### [Supplied text]
The film holds a 74% approval rating on review aggregator Rotten Tomatoes, based on 43 reviews with an average grade of 6.3/10.

Peter Gray of The AU Review gave the film five out of five stars, writing "Visceral and feral, Birdeater blends its topical commentary on separation anxiety and fragile masculinity with an almost hallucinatory mentality. Its intrusive editing and claustrophobic camera shots further highlight Weir and Clark's stronghold on genre execution, resulting in a truly horrific vision that revels in its uncompromising temperament". Grace Roodenrys, writing in the Sydney Arts Guide, called it "A brilliant new Australian film", giving it five out of five stars. X-Press Magazine gave the film 9 out of 10 stars, praising the acting, direction, pacing, and editing.

FilmInk valued the film as worth A$15.00 (out of a maximum of A$20.00), writing "it's not breaking any new ground, but it's suspenseful, effectively disturbing and for the most part, very well acted".

Ari Mattes wrote in The Conversation: "Birdeater is brilliantly shot and edited, the sound design and music are exemplary... and the acting is absolutely first-rate", and thinks it worth seeing, but that the second half did not live up to the promise of the first. Luke Buckmaster gave it two stars out of five, and wrote in The Guardian "Shabana Azeez and Mackenzie Fearnley are good as the husband and wife to be but this horror film feels indecisive and stretches too long".

### [The tasks]
- A) List every reviewer the Birdeater reviews passage identifies by name.
- B) From the Birdeater reviews passage, reproduce the stretch from "Peter Gray of" through "pacing, and editing." word for word.

### [Dataset entries]
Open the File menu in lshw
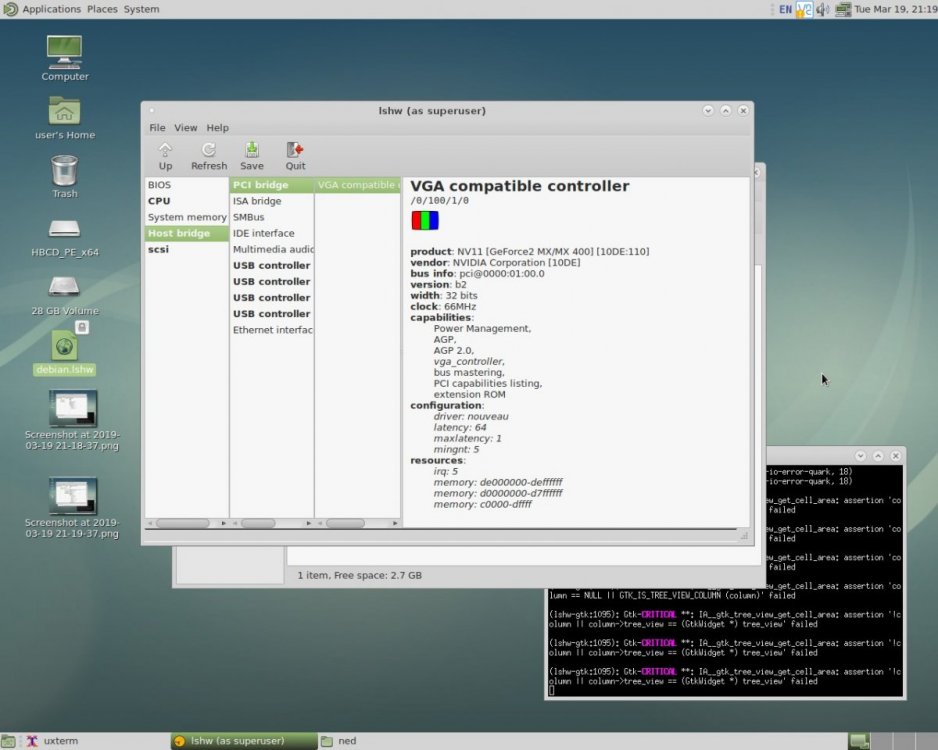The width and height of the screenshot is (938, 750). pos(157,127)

--

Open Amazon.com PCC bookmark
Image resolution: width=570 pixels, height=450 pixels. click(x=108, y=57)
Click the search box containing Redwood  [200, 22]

--

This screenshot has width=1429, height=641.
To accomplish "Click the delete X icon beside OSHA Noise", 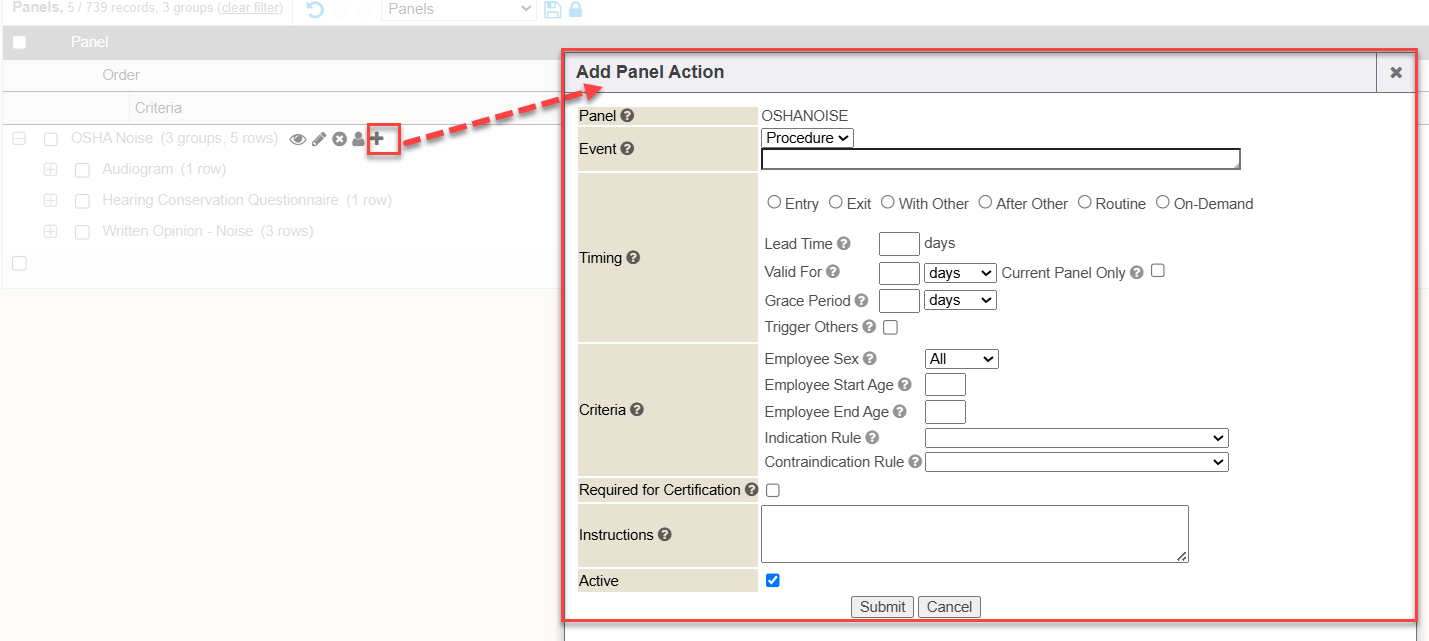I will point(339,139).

### [Answers for the tasks]
- A) Peter Gray, Grace Roodenrys, Ari Mattes, Luke Buckmaster

- B)
Peter Gray of The AU Review gave the film five out of five stars, writing "Visceral and feral, Birdeater blends its topical commentary on separation anxiety and fragile masculinity with an almost hallucinatory mentality. Its intrusive editing and claustrophobic camera shots further highlight Weir and Clark's stronghold on genre execution, resulting in a truly horrific vision that revels in its uncompromising temperament". Grace Roodenrys, writing in the Sydney Arts Guide, called it "A brilliant new Australian film", giving it five out of five stars. X-Press Magazine gave the film 9 out of 10 stars, praising the acting, direction, pacing, and editing.